I like the war powers act because it gives each side the room it needs to follow through with their Constitutional duties. The President has the freedom the react quickly to certain situations militarily, Congress gets a hard coded date where it must provide approval. 90 days is more than enough to execute actions like punitive air strikes and special forces raids without getting locked up in beauracratic red tape which is generally how Bush and Clinton used it for their various minor actions in places like Yemen and Sudan.

For all the talk of Iraq being an illegal war, Bush did in fact get approval from Congress for both Iraq and Afghanistan the lack of which being the only legal way to consider either illegal wars. Obama is being the ultimate hypocrite here.
 
Maybe so, but does that excuse it here? I don't think so.


IF, we were dealing with original intent or the formal letter of the Constitution, then I have to agree with you that Obama can't use the military in this way without Congressional approval.

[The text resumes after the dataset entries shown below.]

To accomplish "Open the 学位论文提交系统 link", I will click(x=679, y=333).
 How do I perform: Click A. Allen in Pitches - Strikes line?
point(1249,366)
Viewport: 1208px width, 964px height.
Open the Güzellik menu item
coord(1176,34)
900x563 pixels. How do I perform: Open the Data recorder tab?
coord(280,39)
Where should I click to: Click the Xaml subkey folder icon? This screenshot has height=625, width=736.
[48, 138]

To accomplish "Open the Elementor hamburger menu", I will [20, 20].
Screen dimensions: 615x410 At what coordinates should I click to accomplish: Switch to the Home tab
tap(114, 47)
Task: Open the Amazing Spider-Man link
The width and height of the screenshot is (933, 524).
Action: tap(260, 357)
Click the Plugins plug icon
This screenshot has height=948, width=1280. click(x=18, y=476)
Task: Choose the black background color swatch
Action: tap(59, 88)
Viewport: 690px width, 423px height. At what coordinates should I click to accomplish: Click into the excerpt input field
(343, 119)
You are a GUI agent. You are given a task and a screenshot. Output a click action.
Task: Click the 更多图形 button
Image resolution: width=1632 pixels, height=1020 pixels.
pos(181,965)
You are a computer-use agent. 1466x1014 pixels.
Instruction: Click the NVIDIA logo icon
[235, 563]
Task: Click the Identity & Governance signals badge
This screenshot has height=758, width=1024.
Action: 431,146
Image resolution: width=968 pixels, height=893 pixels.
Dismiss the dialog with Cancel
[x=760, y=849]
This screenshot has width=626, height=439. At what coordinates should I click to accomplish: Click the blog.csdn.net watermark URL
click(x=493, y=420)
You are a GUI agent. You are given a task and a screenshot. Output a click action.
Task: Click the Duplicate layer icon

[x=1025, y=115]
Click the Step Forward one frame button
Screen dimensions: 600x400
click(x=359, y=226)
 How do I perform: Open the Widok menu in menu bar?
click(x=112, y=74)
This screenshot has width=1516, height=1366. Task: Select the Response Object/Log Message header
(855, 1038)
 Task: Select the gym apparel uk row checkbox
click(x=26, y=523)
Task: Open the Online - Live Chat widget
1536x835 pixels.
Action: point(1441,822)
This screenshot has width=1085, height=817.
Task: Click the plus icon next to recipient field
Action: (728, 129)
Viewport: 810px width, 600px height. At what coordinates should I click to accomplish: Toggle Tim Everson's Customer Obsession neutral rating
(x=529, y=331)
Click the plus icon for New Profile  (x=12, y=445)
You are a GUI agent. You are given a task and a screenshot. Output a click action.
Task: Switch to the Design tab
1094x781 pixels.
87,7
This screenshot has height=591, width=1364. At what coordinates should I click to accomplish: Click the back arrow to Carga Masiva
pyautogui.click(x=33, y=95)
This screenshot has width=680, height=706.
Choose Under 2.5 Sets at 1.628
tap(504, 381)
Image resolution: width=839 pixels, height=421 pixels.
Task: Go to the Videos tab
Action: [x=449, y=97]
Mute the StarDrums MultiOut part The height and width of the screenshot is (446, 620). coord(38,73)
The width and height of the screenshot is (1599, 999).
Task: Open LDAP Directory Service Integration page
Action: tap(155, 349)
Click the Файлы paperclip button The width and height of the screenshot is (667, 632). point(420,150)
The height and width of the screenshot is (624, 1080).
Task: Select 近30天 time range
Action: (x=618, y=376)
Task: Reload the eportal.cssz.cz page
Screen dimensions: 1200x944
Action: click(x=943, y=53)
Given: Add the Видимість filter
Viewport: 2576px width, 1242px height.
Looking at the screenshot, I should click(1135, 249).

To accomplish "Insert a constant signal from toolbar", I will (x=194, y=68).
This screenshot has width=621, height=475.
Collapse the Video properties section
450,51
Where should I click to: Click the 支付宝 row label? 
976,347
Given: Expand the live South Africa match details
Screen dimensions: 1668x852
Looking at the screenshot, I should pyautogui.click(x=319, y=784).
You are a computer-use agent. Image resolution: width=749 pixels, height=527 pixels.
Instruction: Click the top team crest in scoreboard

That said, I don't think the US government has abided by the Constitution on the issue since the start of the Korean War. And I think there may well have been plenty of times before that as well when the Constitution wasn't really followed formally when the military was used. There hasn't been a decade since the 1830s when the US Marines didn't see combat, for instance. And there's only been a handful of actual formal wars in all those years.

So while we have a breech of the formal Constitution, and the War Powers Act, we also have business as usual as far as what the government actually does.

The situation is that the precedent of 180 years, at least, is at odds with the letter of the Constitution. This is not new.

So the Constitution is not on Obama's side. But near 2 centuries of precedent is.

The rest, it may be bipartisan, but really in name only. 80% of this is partisan politics. And there is no escaping that.
 
I think question 2 is a very important one. It may not be deliberate or conscious in this or any other given case, but it's indicative of the acceptability of the language to whoever's using it to describe violent acts. That is, it shows that it has become acceptable to describe war in non-violent terms. To beautify war, making this clearly a question of legality rather than morality. That's probably a widespread and systematic issue, and I offer no solution!

Regarding the question of whether action is legal or not; firstly, domestic legitimacy matters much less to me, as a foreigner. But by the looks of things it would not be entirely legal, and I certainly agree that the precedent being set is bad. I support the action in Libya, but I don't think it should be dressed up as anything other than 'hostilities'. And if congressional approval is necessary where 'hostilities' exist for more than 90 days, then yeah, I'd say that congress should be asked. That I agree with this individual action is irrelevant to the precedent it sets or continues; if international unilateralism isn't a good thing, then surely domestic unilateralism isn't either. That said, maybe Congress is going about this the wrong way. This would just appear to be political, even if bipartisan. I thought Libya had a fair degree of bipartisan support (in general if not in details), so this seems more about embarrassing Obama than actually making a point about the precedent this sets or even the action in Libya itself.

Also, I'd be curious to know where/if the UN comes into the question of legality. The US has signed up to the UN, and the UN has approved action. Does that make it at all different legally?
 
Also, I'd be curious to know where/if the UN comes into the question of legality. The US has signed up to the UN, and the UN has approved action. Does that make it at all different legally?

No. The UN is a forum for diplomacy. It is not a governing authority. It has no legitimacy of action except what the member nations cede to it.
 
No. The UN is a forum for diplomacy. It is not a governing authority. It has no legitimacy of action except what the member nations cede to it.

But has the US already ceded to the UN's decision simply by signing up to it 60 odd years ago (remembering that they are free to withdraw), or is there still a need for full approval in each individual instance?